Wegen des unerwartet deutlichen Sieges setzten umgehend Spekulationen über ein Antreten von Jankovic bei der Parlamentswahl im Jahr 2008 ein. "Diese Frage liegt in der Luft", sagte ein Kandidat von Jankovics Liste. Gesundheitsminister Andrej Brucan (SDS) meinte auf die Frage, ob der Laibacher Wahlausgang den Mitte-Rechts-Parteien bei der Parlamentswahl schaden könnte: "Ich hoffe nicht." Ex-Premier Lojze Peterle von der Regierungspartei Neues Slowenien (NSi) sagte, man müsse "die breiteren politischen Auswirkungen noch analysieren".

In der zweitgrößten Stadt des Landes, Marburg (Maribor), konnte sich bei der Bürgermeisterwahl der von Jansas SDS unterstützte Arzt Gregor Pivec durchsetzen, der ebenfalls als Unabhängiger angetreten war. Mit seinen 29,1 Prozent der Stimmen muss er aber in eine Stichwahl gegen Franc Kangler von der mitregierenden Slowenischen Volkspartei (SLS), der 21,8 Prozent erreichte. Amtsinhaber Boris Sovic (SD) landete nur auf dem dritten Platz (17,5 Prozent).

Wegen ihrer Hochburgen in den ländlichen Gemeinden konnten die Mitte-Rechts-Parteien nach vorläufigen Ergebnissen landesweit ihre Position halten. Jansas SDS wurde mit 18,1 Prozent der Stimmen stärkste Partei, gefolgt von den Liberaldemokraten (16,5 Prozent), SLS (12,1 Prozent), den Sozialdemokraten (11,9 Prozent), NSi (7,1 Prozent) und der mitregierenden Demokratischen Pensionistenpartei/DeSUS (5,7 Prozent). Unabhängige Listen kamen auf 16,4 Prozent der Stimmen.
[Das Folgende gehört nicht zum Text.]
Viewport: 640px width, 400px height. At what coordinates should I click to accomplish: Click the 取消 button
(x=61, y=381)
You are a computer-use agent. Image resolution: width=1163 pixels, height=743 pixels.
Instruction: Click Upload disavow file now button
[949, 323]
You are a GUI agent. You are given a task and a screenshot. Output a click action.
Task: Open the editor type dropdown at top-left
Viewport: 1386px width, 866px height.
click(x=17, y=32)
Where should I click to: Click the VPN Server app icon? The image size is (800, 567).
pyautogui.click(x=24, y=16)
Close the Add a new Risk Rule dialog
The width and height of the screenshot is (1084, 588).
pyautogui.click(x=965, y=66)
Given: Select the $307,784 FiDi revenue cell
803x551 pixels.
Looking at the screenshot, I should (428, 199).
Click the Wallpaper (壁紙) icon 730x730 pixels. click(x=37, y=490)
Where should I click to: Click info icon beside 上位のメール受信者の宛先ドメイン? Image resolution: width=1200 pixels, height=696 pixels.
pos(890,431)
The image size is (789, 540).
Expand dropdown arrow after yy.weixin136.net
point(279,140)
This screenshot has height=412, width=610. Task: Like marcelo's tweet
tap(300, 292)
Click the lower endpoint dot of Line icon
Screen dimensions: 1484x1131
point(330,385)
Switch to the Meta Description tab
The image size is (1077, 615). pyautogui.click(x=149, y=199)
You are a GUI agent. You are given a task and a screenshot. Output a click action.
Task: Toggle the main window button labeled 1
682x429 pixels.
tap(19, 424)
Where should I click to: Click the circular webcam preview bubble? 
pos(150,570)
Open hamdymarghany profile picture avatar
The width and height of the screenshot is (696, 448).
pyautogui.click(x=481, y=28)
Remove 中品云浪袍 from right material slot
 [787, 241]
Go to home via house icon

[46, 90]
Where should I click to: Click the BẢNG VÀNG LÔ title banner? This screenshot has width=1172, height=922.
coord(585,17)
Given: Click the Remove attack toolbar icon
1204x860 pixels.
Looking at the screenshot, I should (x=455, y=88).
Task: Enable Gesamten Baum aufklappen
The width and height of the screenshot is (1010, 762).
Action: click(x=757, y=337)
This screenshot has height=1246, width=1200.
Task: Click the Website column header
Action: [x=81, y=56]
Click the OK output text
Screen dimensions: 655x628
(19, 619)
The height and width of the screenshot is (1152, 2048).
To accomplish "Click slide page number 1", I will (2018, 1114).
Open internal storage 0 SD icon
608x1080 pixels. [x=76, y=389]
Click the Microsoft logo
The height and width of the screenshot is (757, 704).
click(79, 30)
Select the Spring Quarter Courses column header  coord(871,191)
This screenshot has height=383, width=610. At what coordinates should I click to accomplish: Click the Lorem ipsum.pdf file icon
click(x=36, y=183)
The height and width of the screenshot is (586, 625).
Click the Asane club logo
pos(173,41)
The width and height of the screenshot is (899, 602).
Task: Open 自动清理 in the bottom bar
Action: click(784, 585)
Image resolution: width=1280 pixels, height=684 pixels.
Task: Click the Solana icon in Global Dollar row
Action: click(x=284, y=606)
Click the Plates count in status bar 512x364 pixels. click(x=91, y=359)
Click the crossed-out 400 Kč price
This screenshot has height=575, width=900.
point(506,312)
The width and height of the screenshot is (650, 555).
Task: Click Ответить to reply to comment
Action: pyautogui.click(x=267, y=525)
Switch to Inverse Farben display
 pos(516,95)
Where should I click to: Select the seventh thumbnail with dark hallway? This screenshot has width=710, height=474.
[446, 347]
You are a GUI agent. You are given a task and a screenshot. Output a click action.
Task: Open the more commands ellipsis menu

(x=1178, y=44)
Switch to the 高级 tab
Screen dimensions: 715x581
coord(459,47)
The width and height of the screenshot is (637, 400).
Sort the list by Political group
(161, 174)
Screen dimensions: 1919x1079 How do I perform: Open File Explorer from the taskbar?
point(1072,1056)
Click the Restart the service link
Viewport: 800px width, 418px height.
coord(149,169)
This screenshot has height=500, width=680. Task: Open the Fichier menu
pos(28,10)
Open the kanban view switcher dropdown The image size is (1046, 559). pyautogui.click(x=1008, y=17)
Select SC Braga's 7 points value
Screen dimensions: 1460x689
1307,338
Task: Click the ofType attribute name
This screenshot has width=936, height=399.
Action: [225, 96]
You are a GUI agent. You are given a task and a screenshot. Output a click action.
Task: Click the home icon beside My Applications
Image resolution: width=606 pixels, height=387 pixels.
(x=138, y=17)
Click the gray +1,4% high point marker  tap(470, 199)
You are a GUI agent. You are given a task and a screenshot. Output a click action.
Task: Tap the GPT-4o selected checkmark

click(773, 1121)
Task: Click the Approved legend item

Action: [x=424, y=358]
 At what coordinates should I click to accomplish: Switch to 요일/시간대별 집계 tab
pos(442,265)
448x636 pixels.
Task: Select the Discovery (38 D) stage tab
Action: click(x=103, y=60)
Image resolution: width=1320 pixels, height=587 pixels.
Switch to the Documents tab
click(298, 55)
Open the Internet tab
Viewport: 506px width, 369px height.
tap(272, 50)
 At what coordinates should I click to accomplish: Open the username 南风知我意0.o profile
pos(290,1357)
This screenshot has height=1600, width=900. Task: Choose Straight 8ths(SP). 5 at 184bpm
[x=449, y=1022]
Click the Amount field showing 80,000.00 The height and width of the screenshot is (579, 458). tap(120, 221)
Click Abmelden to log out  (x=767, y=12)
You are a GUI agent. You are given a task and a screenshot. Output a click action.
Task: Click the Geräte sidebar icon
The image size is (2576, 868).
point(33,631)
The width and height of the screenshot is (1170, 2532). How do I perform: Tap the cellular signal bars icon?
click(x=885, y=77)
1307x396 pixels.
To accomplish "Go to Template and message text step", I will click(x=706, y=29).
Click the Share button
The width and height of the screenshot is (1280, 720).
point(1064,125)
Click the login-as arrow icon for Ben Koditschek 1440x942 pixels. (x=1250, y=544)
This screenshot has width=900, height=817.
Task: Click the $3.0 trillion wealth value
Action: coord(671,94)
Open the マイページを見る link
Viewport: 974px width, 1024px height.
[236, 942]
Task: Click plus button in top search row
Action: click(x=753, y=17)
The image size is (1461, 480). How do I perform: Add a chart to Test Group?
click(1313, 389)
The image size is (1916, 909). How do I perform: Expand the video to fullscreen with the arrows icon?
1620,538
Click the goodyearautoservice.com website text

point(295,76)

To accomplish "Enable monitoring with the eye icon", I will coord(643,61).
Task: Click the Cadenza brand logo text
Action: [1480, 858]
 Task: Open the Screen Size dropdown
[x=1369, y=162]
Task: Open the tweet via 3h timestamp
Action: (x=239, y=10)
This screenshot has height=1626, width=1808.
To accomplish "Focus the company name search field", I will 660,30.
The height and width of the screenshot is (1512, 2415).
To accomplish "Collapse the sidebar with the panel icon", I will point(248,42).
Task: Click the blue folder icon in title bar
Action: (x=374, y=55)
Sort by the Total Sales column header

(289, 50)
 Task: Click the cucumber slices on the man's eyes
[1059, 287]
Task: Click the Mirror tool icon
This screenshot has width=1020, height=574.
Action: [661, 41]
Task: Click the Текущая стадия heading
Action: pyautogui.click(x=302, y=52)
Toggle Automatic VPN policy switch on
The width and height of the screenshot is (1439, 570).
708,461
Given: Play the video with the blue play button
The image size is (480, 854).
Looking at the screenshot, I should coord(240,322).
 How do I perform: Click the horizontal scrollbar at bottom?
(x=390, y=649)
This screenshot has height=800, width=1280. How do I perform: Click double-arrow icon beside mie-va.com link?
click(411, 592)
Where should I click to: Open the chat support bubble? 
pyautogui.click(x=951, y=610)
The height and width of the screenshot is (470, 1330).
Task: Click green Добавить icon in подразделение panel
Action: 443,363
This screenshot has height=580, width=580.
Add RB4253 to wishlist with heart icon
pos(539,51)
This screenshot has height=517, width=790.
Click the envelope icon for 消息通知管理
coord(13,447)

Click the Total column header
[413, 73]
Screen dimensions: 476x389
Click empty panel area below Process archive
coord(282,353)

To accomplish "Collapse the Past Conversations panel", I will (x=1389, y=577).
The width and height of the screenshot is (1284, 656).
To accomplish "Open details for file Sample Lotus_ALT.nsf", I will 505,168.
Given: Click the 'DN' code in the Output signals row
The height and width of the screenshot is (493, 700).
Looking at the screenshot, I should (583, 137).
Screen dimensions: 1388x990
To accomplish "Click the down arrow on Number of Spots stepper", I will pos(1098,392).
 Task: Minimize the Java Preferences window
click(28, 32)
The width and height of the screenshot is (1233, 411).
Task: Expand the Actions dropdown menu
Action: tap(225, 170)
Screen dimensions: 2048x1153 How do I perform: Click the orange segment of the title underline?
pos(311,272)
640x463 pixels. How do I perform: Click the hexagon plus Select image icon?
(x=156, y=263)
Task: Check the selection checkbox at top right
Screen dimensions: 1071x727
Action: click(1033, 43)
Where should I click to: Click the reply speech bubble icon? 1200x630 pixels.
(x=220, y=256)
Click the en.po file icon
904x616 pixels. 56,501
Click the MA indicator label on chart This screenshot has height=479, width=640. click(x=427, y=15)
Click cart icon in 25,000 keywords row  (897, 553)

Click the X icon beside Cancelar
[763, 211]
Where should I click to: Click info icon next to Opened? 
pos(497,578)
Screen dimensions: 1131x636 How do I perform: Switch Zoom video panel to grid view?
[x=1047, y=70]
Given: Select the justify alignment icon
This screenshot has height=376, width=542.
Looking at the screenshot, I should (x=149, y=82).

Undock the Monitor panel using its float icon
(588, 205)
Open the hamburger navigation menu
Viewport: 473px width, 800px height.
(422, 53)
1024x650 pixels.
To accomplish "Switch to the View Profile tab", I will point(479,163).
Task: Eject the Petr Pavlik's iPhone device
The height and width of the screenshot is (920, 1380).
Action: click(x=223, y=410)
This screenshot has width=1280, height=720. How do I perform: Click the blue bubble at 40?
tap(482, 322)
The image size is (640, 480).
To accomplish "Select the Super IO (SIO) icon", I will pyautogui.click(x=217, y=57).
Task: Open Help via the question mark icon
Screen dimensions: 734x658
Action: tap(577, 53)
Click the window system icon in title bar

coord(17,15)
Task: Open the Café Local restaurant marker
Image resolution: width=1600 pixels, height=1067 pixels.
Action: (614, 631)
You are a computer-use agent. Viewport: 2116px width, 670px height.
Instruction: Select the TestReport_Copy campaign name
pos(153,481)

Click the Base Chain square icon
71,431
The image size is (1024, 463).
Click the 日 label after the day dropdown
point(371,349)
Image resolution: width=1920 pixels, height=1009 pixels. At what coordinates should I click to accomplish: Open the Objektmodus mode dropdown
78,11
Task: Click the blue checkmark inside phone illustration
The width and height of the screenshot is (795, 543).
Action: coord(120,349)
In 131 der 210 Gemeinden wurden die Bürgermeister im ersten Wahlgang gewählt, in den restlichen treten die beiden stärksten Bewerber am 12. November in einer Stichwahl gegeneinander an. Unabhängige Listen stellen 41 Bürgermeister, gefolgt von SLS (36), SDS (15), LDS (zehn), Sozialdemokraten (sieben) und NSi (drei). Insgesamt waren 1,6 Millionen Slowenen wahlberechtigt, die Wahlbeteiligung lag mit rund 60 Prozent deutlich unter dem Jahr 2002.